オンライン広告は、大概印刷広告であり、RSS広告であっても、同じであった。つまり、印刷広告は、コンテンツであるテキストを囲んで配置される。結果、ユーザーの注意を喚起するさまざまな手段に訴えることになる。一方で、広告をアイテムのひとつとして取り扱うことで、広告がコンテンツの流れの一部になっている放送広告の手法をとることになる。
(ビデオ再生できる)新しいiPodの登場により、ネット上で配信できるさまざまなインフォマーシャルが出現していおり、これは、ローカルメディア会社の新たな収入機会となるだろう。
5) Helping users re-bundle.
ユーザーが自在にコンテンツを組みなおすことを支援する
ローカルメディア会社にとって、アンバンドルド・メディアの世界での最もロジカルな動きがあるとすれば、それは、ユーザーが自在にコンテンツを組みなおすことを支援するビジネスを行うことだる。自社ブランドのRSSリーダーやローカル情報のアグリゲータがこれを行うビークルであり、メディア会社は、コンテンツ組み換えを行うこれらアプリケーションに向かって広告を配信する。
ロサンジェルスタイムズ紙は、自社ブランドのRSSリーダーを提供しており(訳注:実際にはプライベートベータと思われる。同様のRSSリーダーはイギリスのガーディアン紙が提供中)、また、ローカルテレビ局のブログ、"Nashville Is Talking" や "The Bay Area Is Talking" がローカル情報のアグリゲータサイトの一例である。
(B3 Annex脚注)
(自社ブランドRSSリーダーの意味を、ユーザーが自在にコンテンツを組みなおすことを支援するツール、としているところは秀逸である。

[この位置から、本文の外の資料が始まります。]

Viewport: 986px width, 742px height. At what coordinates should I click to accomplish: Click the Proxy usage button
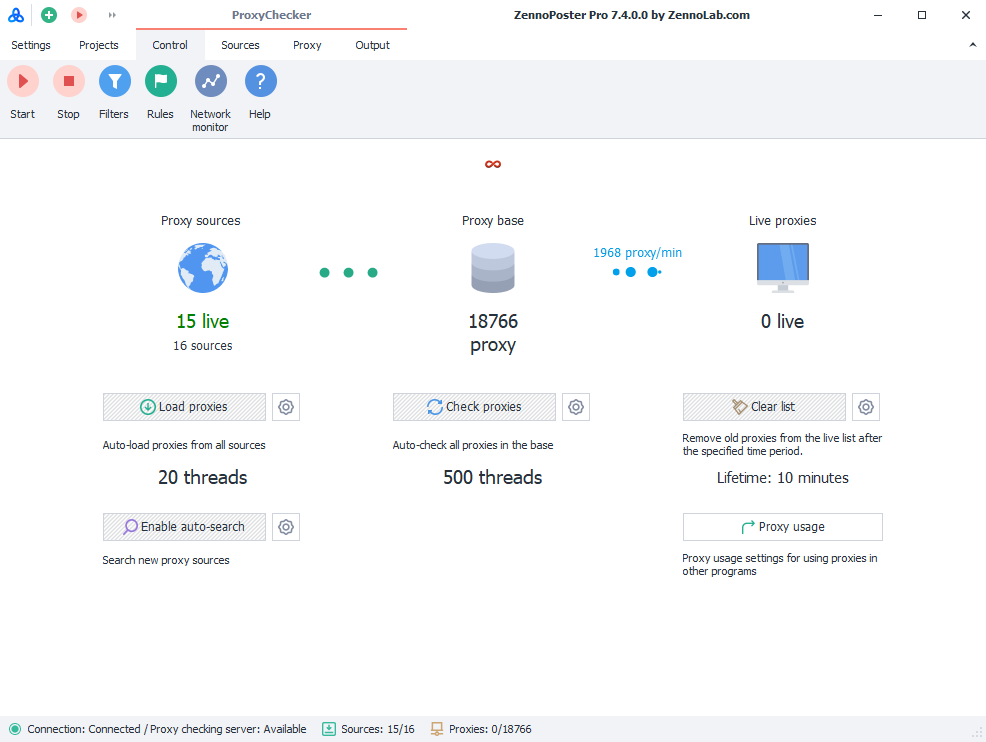(782, 527)
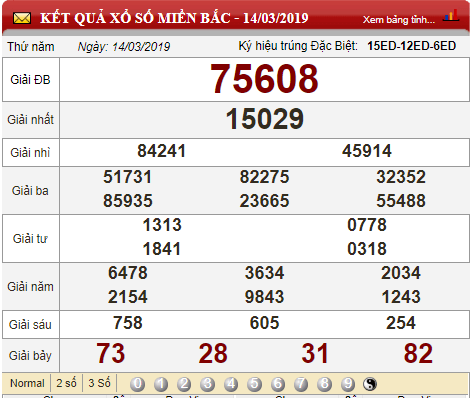Click special prize number 75608
The height and width of the screenshot is (398, 475).
tap(264, 79)

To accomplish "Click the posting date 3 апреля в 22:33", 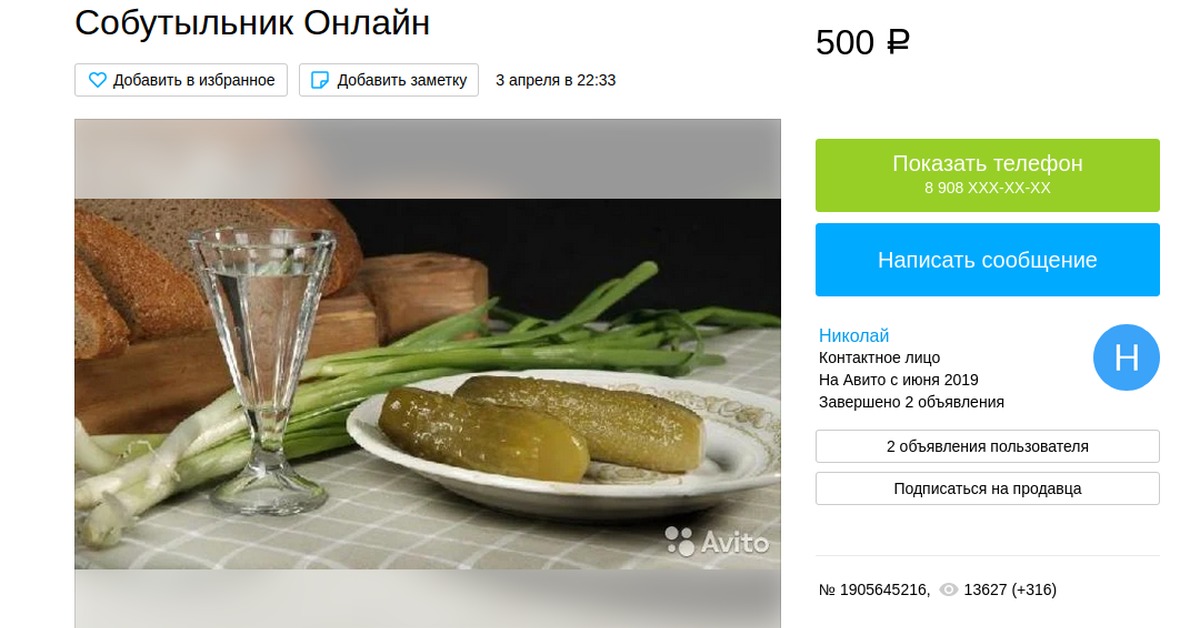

つまり、、自社ブランドRSSリーダーにプリセットされる自社のRSSフィードというのは、さまざまなフィードと勝手に組み合わせられる前提の存在であるのだ、ということだ。もともと、提供しているRSSがどんなフィードと一緒に見られているか、は提供側にはわからない。従来のメディア的には、この地点でかなり居心地の悪さを感じるはずだが。しかし、そこで終わらないで、自らコンテンツがユーザーによって勝手に組みなおされることをも支援する、という地点まで踏み込むこと。
これがきっと、アンバンドルド・メディアの正しいあり方だと思う。)
(B3 Annex脚注 終わり)
6)Ad feeds.
広告のフィード
アンバンドルド・メディア世界におけるローカルメディア企業のもっとも大きな可能性は、ローカル広告コミュニティにおける会社の評判を利用した新しいビジネスを創出することである。
しかし、残念ながら現実には、放送局や新聞社は、ギリギリなところでの品位を確保するのに躍起のために、新しいビジネスを創出する機会は、ほかの非メディア系の人々の手に渡ってしまっている。
RSSは、アンバンドルドな世界をよく知る人々にとっては、自分たちのあり方そのものであり、日常的なことであるが、従来型のメディア会社は、RSSは自分たちのコンテンツを届ける方法としか考えない。わたしちたちが作るものすべてが、アンバンドルになる世界では、電波塔や新聞配達人(訳注:従来のコンテンツ伝達方法)の先にある可能性を見出すことのほうが容易ですらある。わたしたちのコミュニティでのコマースのために、どのように、アンバンドル化を可能にするテクノロジーやシステムを使うか、考える必要がある。
メディア会社が作り出すすべてのアンバンドル可能なコンテンツが、流通可能で、コンシューマサイドで組み合わせ可能になるため、ローカルなスマート・アグリゲートサイトが無数に登場できるようになる。たとえば、インテリジェントな健康情報アグリゲータを考えてみると、健康系のコンテンツをさまざまなソースから集め、そのコンテンツをRSSでほしいひとに配信する。よって、コンシューマがコンテンツを組みなおすときには、メディア企業によって運営され、宣伝される新たなビジネスが提供するアイテムを加えることもできるようになる。
RSSやコンテンツの配信は、ビジネス界では知られていなかったわけではない。ゴルフ用品メーカーは、製品に興味のある人向けにRSSフィードを提供しているが、このモデルは、地元の小売店レベルにもすぐに使えるものである。複数の小売りビジネスのフィードをアグリゲートするのは、ローカルメディア会社にとっては、自然な発想であるが、しかし、その前に、誰かがフィードを用意しないといけない。これを実現する人は、コミュニティにおいて、著しく優位な立場になるだろう。
もちろん、テクノロジーの進歩にとって、最終的には、フィードは直接コンシューマーに届けられることになるが、さまざまなフィードをアグリゲートする価値を過小評価してはならない。うまくフィードをアグリゲートする人が、将来の価格決定者になっているっことだってありえるのだから。
<B3 Annexでの関連エントリー>
B3 Annex: Future of Media、4つの法則


文中の「ローカルメディア」という言葉に少し違和感を感じ、原文を当たってみたのですが、この文章の筆者はローカルTV局などを顧客とした経営コンサルタントのようですね。確かに米国のローカルメディアのウェブサイトには充実しているものも多く、今後の方向性を示してくれるこうしたコンサルタントへに対する要求水準が高いのもうなづけます。